Older Americans Needed to Fill Employment in US Workforce

Older Americans Needed to Fill Employment in US Workforce

Americans over the age of 55 will take roughly half of all new jobs created in the next decade, economists estimate, as the U.S. population ages and more people postpone retirement. What’s more, the biggest jump in labor force-growth in coming years will come from those age 75 and older. Overall employment is projected to nearly double by 2030, according to Labor Department forecasts. The future of the American workforce, in other words, is looking gray.

“We’re redefining old age,” says Richard Johnson, director of the Program on Retirement Policy with the Urban Institute, a Washington-based think tank. “Workers 65 and older are going to become much more important in the coming decade than they are today.”

The trend holds major implications for U.S. employers who have now spent more than two years trying to hire. In part because of what it says about who remains available to work. And which worker populations have the most untapped potential. Employment among prime-age Americans — aged 25 to 54 — has more than fully recovered and surpassed its pre-pandemic level. But employment among those above age 65 fell roughly 10% at the start of the pandemic and has yet to recover, Johnson says.

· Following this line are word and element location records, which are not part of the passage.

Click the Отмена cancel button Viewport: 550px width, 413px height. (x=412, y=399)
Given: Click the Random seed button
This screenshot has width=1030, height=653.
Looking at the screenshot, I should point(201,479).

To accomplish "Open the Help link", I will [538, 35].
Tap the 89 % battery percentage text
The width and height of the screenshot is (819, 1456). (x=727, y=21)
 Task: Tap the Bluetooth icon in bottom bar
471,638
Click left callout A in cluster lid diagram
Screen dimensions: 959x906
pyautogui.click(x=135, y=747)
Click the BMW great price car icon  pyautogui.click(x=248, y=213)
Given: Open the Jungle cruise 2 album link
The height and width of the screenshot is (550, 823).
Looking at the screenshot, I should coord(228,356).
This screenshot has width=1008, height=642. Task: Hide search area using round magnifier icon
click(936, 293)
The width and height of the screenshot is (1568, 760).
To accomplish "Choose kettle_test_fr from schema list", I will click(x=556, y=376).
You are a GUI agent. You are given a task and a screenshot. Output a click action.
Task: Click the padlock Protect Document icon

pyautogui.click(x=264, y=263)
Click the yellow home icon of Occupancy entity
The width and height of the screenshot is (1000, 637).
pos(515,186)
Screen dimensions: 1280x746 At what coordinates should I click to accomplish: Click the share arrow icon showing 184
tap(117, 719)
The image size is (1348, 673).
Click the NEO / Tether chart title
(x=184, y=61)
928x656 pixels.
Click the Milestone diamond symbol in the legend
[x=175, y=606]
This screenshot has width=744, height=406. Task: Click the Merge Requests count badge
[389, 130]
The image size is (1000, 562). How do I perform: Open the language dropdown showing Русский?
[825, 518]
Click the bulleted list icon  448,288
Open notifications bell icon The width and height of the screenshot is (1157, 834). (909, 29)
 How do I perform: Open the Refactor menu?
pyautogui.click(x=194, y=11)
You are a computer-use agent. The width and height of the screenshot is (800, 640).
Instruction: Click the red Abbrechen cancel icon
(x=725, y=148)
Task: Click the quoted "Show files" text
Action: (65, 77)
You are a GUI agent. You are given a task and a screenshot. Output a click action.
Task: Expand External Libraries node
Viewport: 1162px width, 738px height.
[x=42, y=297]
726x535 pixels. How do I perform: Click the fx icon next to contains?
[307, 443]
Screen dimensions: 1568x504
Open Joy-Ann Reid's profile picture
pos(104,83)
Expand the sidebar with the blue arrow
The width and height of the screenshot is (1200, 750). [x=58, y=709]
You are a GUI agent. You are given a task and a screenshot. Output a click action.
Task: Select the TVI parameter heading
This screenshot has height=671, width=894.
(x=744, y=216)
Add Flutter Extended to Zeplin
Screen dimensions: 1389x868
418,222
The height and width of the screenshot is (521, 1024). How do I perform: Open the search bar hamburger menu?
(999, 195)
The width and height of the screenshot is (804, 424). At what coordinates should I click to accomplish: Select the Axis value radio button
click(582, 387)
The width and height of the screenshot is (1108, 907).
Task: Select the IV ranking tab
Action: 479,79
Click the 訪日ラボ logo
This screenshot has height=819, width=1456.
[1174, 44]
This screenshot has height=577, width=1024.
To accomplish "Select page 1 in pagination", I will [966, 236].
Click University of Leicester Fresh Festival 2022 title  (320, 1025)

That means there is room for employers to lure potentially millions of retired Americans back to work for the right opportunity. Particularly as pandemic-related health concerns continue to fade. Given the growth in employment among older workers before the pandemic, some economists expect the wave of retirements over the past two years could be largely reversible. Making the growing ranks of Americans over 65 an available talent pool.

Economists at the Federal Reserve Bank of Kansas City, found that the share of Americans who are retired soared by 2.1 million above trend between February 2020 and June 2021. The increase wasn’t due to more people moving into retirement, but fewer people than normal going back to work after choosing to retire.

The Kansas City Fed economists felt that trend could be temporary for two main reasons. First, because previous recessions never saw this phenomenon, they believed it was an effect of Covid related health concerns and would fade alongside the pandemic.

And the share who retired “includes people across a wide range of ages,” the economists wrote. Suggesting many of those who postponed their plans to rejoin the labor force still have time to do so when the pandemic ends.

As of 2021, 25.8% of Americans between the ages of 65 and 74 were still working, according to Labor Department data. That share is forecast to jump to 30.7% by 2031.